Fortunately, the country also has several rising industries to create employment and economic development. Investment from China, housing demand, and tourism have spurred a massive construction boom across the country and the needed demand for infrastructure and a housing shortage make current building levels sustainable. With dramatic rises in Chinese factory worker wages, manufacturing is shifting to Indonesia due to the availability of unskilled labor there at a fraction of the cost of labor in China, Taiwan, Japan, or the U.S. Due to the growing the popularity of destinations such as Bali, Lombok, Bintan, and historical sites in Java and the development of resorts and activities that cater to visitors with higher incomes than backpackers, tourism has become another critical source of Indonesian economic growth.

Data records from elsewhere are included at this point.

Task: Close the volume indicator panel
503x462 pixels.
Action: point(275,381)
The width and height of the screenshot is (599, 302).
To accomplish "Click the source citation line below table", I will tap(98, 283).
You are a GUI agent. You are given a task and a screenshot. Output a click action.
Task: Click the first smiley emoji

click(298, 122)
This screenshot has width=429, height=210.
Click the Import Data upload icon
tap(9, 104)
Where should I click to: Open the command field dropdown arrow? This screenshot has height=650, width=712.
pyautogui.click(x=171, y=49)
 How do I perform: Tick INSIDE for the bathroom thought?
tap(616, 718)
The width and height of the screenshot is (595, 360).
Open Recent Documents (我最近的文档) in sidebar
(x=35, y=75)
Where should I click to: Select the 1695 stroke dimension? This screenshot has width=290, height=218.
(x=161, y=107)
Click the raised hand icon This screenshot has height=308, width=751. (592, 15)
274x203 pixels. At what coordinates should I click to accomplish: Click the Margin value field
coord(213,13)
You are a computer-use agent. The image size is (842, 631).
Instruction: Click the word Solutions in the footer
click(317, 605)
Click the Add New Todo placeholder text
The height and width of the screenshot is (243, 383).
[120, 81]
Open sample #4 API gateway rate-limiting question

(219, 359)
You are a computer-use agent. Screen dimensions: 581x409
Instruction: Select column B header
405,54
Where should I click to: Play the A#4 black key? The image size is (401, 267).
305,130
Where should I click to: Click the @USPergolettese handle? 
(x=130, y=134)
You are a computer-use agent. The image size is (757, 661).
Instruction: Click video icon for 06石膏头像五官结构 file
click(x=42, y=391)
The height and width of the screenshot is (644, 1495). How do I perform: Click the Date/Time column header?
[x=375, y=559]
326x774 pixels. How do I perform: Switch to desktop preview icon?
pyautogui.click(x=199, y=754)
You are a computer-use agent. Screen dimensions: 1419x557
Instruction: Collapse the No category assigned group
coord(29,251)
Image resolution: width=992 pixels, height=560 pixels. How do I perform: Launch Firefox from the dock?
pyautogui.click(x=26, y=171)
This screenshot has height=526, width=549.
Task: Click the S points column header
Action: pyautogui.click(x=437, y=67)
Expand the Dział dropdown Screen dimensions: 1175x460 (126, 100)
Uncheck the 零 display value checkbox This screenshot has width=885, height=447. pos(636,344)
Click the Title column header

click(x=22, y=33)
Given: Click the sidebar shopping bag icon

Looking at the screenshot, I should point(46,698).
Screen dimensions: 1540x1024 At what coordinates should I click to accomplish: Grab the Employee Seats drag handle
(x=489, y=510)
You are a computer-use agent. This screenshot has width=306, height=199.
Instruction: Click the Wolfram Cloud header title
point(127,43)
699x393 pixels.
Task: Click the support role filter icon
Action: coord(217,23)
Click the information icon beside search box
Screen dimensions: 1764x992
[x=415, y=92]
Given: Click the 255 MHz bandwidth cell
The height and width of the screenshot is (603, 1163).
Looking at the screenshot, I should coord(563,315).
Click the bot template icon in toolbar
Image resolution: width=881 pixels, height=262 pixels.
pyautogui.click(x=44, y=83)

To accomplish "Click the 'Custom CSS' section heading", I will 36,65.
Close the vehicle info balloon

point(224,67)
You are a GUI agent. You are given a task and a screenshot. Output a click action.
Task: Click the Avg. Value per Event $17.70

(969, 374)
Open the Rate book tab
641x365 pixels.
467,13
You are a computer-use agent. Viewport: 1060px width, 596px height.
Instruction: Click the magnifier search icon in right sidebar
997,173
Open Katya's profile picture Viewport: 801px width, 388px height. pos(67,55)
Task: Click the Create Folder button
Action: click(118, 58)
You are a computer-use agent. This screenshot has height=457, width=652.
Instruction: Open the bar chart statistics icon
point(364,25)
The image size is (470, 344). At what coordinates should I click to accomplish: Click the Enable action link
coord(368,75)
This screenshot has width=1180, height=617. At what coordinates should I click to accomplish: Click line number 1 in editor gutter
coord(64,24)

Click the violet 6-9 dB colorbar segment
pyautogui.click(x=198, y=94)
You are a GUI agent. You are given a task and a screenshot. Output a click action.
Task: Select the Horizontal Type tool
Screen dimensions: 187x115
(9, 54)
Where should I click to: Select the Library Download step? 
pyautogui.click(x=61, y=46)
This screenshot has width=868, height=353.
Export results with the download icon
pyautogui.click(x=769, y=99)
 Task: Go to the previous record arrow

The main risk when it comes to investing in Indonesia is ethnic tension. The country has a strong Muslim majority, but has several religious and ethnic minorities that have little cultural and political ties to the Javanese-run government before the nation's independence in 1949. Terrorists attacks have occurred, but compared with other Islamic nations, the Indonesian state is more secular and peaceful than the Middle East and North Africa. My one other concern with Indonesia is its bad history with inflation. The rupiah has gone through several major debasements in its history and further intervention to hold it down can result in inflationary consequences.
Unfortunately like many other non-BRIC emerging markets, exchange listed Indonesian securities are restricted to three ETFs, a closed-end fund (Aberdeen Indonesia Fund (NYSEMKT:IF), and two telecom companies: Indosat (IIT) and Persero Telecom (NYSE:TLK). These telecom companies are not that great investments as 70% of Indonesians under 30 already have cell phones and competition is stiff. However, index ETFs such as Market Vectors Indonesia Index ETF (IDX) and the recently released Market Vectors Indonesia Small Cap Fund (NYSEARCA:IDXJ) are good investments to capture Indonesia's growth.
My long-term fundamental outlook on Indonesia is bullish due to its low base for growth, relatively low correlation either the Chinese or Western economies, and favorable economic developments that will eventually lead to a strong consumer society. As for buying the IDX, I would wait until the index breaks it $30 resistance or if a significant pullback takes place.